> TASK ITEM
What is needed is an exact copy of all the records, written out in full.

> Saved data entries
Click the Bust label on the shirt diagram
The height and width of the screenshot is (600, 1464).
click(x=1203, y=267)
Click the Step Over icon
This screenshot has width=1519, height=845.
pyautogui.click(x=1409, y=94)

> RESPONSE AREA
Click the Bust label on the shirt diagram
The height and width of the screenshot is (600, 1464).
click(x=1203, y=267)
Click the Step Over icon
This screenshot has width=1519, height=845.
pyautogui.click(x=1409, y=94)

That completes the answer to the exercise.